Dolbeault cohomology

The Dolbeault cohomology is a mathematical construction from the field of differential topology and complex geometry . It was named after the mathematician Pierre Dolbeault , who defined and examined it in 1953. The Dolbeault cohomology is a special cohomology theory . As an analogue of the De Rham cohomology on complex manifolds, it is also central to the Hodge theory .

Dolbeault complex

Below will be with the amount - differential forms referred.

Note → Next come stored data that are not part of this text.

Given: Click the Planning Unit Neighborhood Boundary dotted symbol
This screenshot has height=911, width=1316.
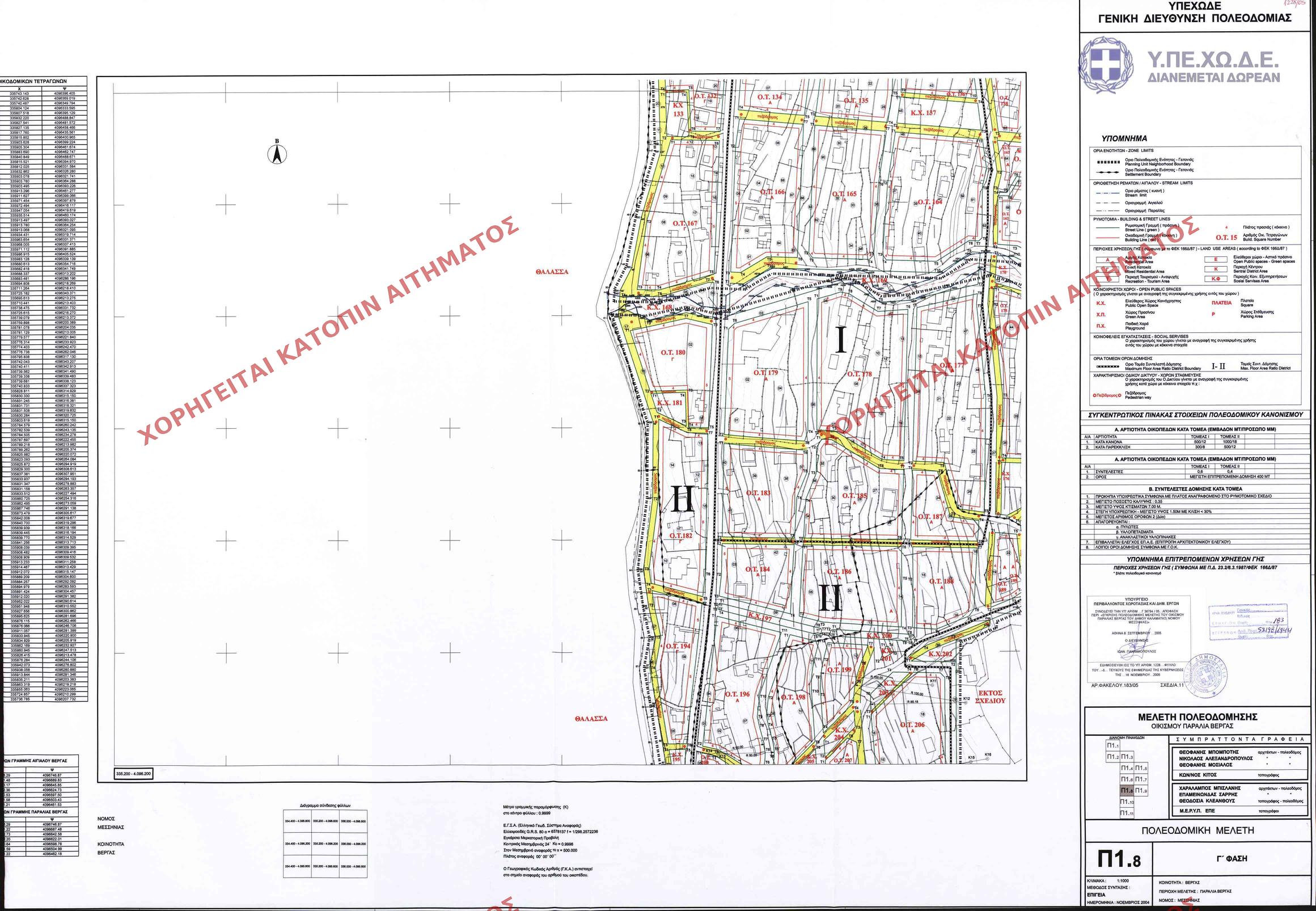Looking at the screenshot, I should tap(1108, 162).
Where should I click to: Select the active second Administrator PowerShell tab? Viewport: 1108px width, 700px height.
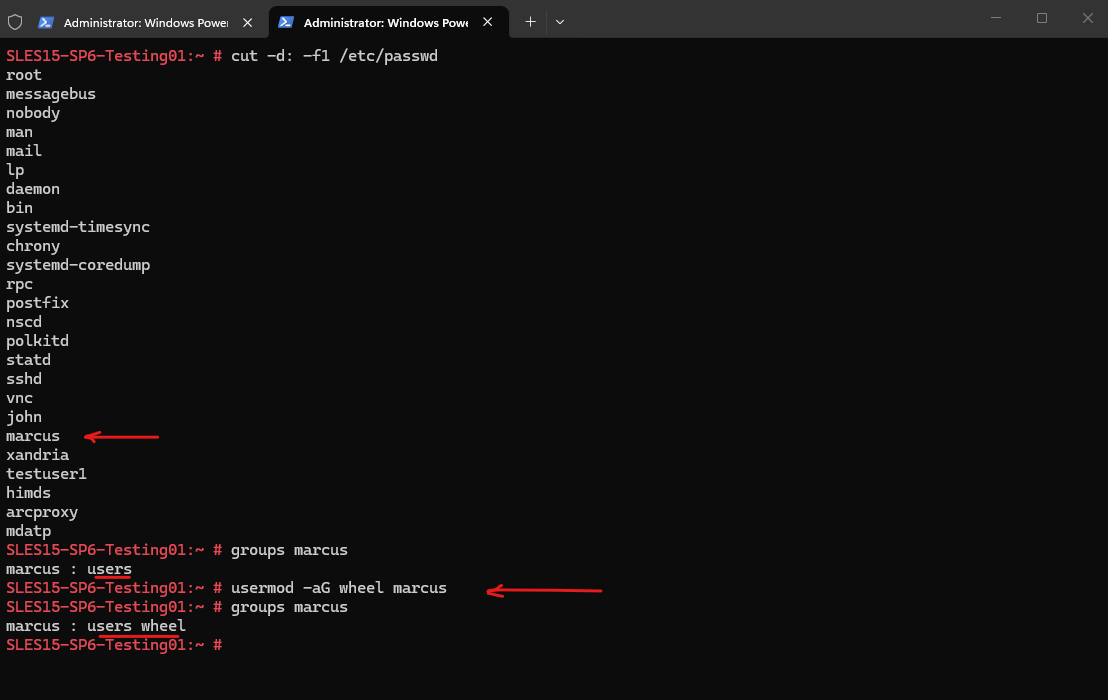(385, 22)
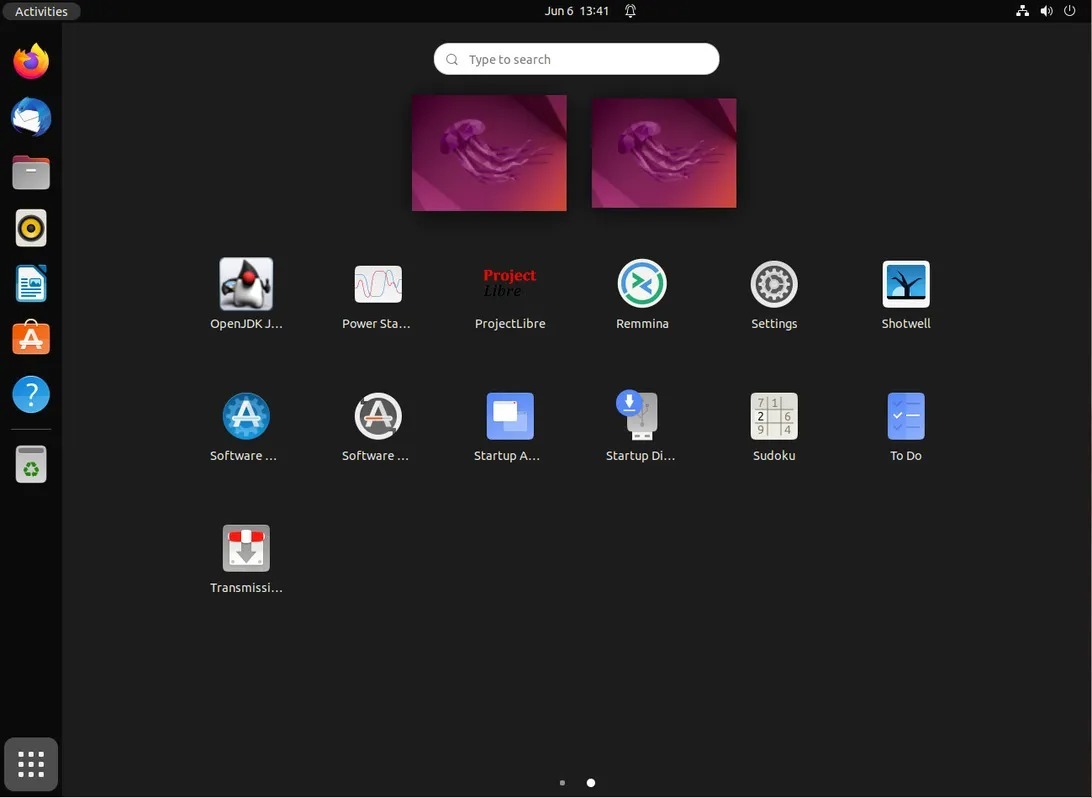Viewport: 1092px width, 798px height.
Task: Toggle the Show Applications grid button
Action: click(x=31, y=765)
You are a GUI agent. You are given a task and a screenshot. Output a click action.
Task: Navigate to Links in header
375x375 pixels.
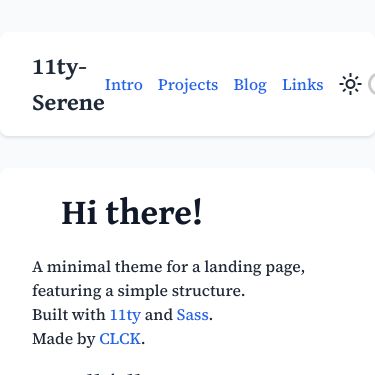pos(303,85)
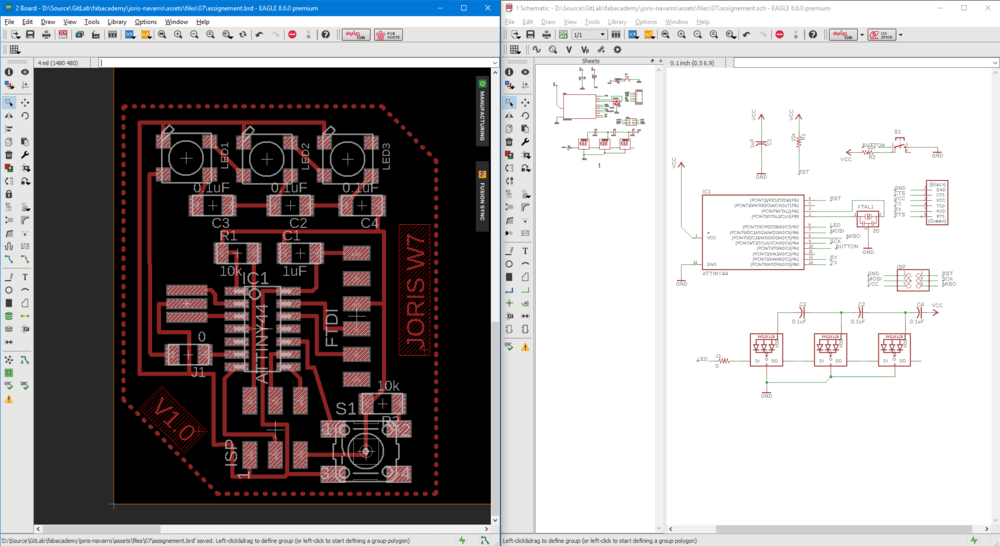
Task: Click Print icon in the Schematic window
Action: 548,34

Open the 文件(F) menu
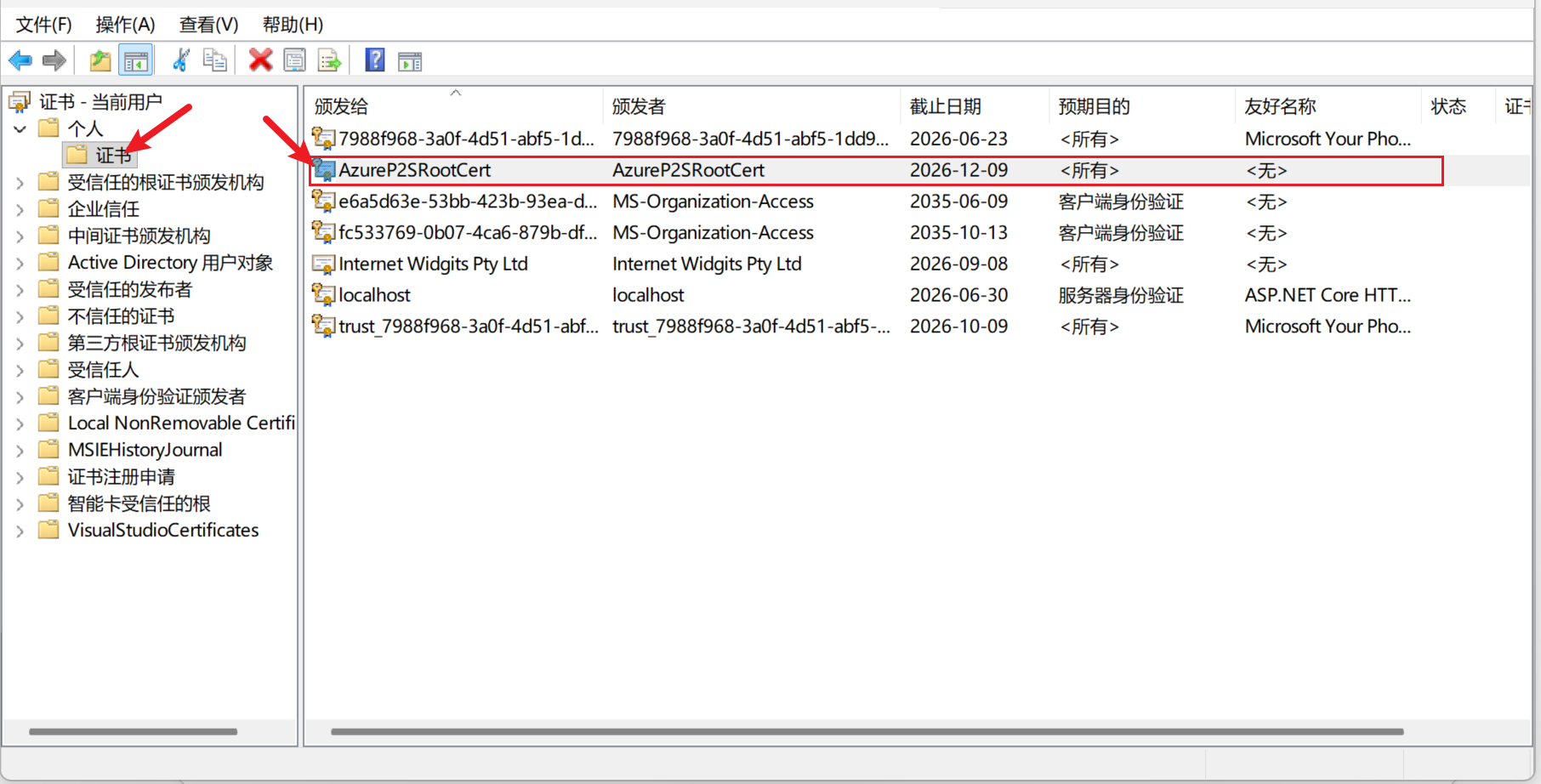[44, 25]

Let be a -dimensional complex manifold , an open subset and ${\ displaystyle {\ mathcal {A}} ^ {p, q}}$ ${\ displaystyle (p, q)}$ ${\ displaystyle M}$ ${\ displaystyle n}$ ${\ displaystyle U \ subset M}$

{\ displaystyle {\ overline {\ partial}} \ colon {\ mathcal {A}} ^ {p, q} (U) \ to {\ mathcal {A}} ^ {p, q + 1} (U)}

the Dolbeault cross operator . Then the sequence is called

{\ displaystyle 0 \ longrightarrow \ mathbb {C} \ cong {\ mathcal {A}} ^ {p, 0} (U) {\ stackrel {{\ overline {\ partial}} _ {0}} {\ longrightarrow} } {\ mathcal {A}} ^ {p, 1} (U) {\ stackrel {{\ overline {\ partial}} _ {1}} {\ longrightarrow}} {\ mathcal {A}} ^ {p, 2} (U) {\ stackrel {{\ overline {\ partial}} _ {2}} {\ longrightarrow}} \ ldots {\ stackrel {{\ overline {\ partial}} _ {n-1}} {\ longrightarrow}} {\ mathcal {A}} ^ {p, n} (U) \ longrightarrow 0}

${\ displaystyle p}$ -ter Dolbeault complex. This complex is a coquette complex , because the following applies. Since the underlying manifold is finite-dimensional, the complex breaks off after steps. In addition, the Dolbeault complex is elliptical , that is, the coquette complex of the main symbols of is exact . ${\ displaystyle {\ overline {\ partial}} _ {k + 1} \ circ {\ overline {\ partial}} _ {k} = 0.}$ ${\ displaystyle n}$ ${\ displaystyle {\ overline {\ partial}}}$

Dolbeault cohomology

A cohomology is obtained from this -th coquette complex in the usual way . This cohomology is called the -th Dolbeault cohomology and is noted by. The -th cohomology group of the -th Dolbeault cohomology or the -th Dolbeault group for short is thus defined as ${\ displaystyle p}$ ${\ displaystyle p}$ ${\ displaystyle H _ {\ overline {\ partial}} ^ {p} (U)}$ ${\ displaystyle q}$ ${\ displaystyle p}$ ${\ displaystyle (q, p)}$

{\ displaystyle H _ {\ overline {\ partial}} ^ {p, q} (U) = \ mathrm {core} \ left ({\ overline {\ partial}} ^ {q} \ right) / \ mathrm {image } \ left ({\ overline {\ partial}} ^ {q-1} \ right).}

Just as in the De Rham cohomology, the cohomology groups are also vector spaces .

Dolbeault's theorem

Dolbeault's theorem is a complex analogue of de Rham's theorem . With which is sheaf of holomorphic -forms on the complex manifold designated. Dolbeault's theorem now states that the -th sheaf cohomology group with values in the holomorphic -forms is isomorphic to the -th cohomology group of the -th Dolbeault cohomology . In mathematical terms, this means ${\ displaystyle \ Omega ^ {p} (M)}$ ${\ displaystyle p}$ ${\ displaystyle M}$ ${\ displaystyle q}$ ${\ displaystyle p}$ ${\ displaystyle H_ {G} ^ {q} (M, \ Omega ^ {p} (M))}$ ${\ displaystyle q}$ ${\ displaystyle p}$ ${\ displaystyle H _ {\ overline {\ partial}} ^ {p, q} (M)}$

{\ displaystyle H _ {\ overline {\ partial}} ^ {p, q} (M) \ cong H_ {G} ^ {q} (M, \ Omega ^ {p} (M)).}

literature

P. Dolbeault: Sur la cohomologie des variétés analytiques complexes . In: Comptes rendus hebdomadaires des séances de l'Académie des Sciences. 236, 1953, ISSN 0001-4036 , pp. 175-277.
Klaus Fritzsche, Hans Grauert : From Holomorphic Functions to Complex Manifolds. Springer-Verlag, New York NY 2002, ISBN 0-387-95395-7 ( Graduate Texts in Mathematics 213).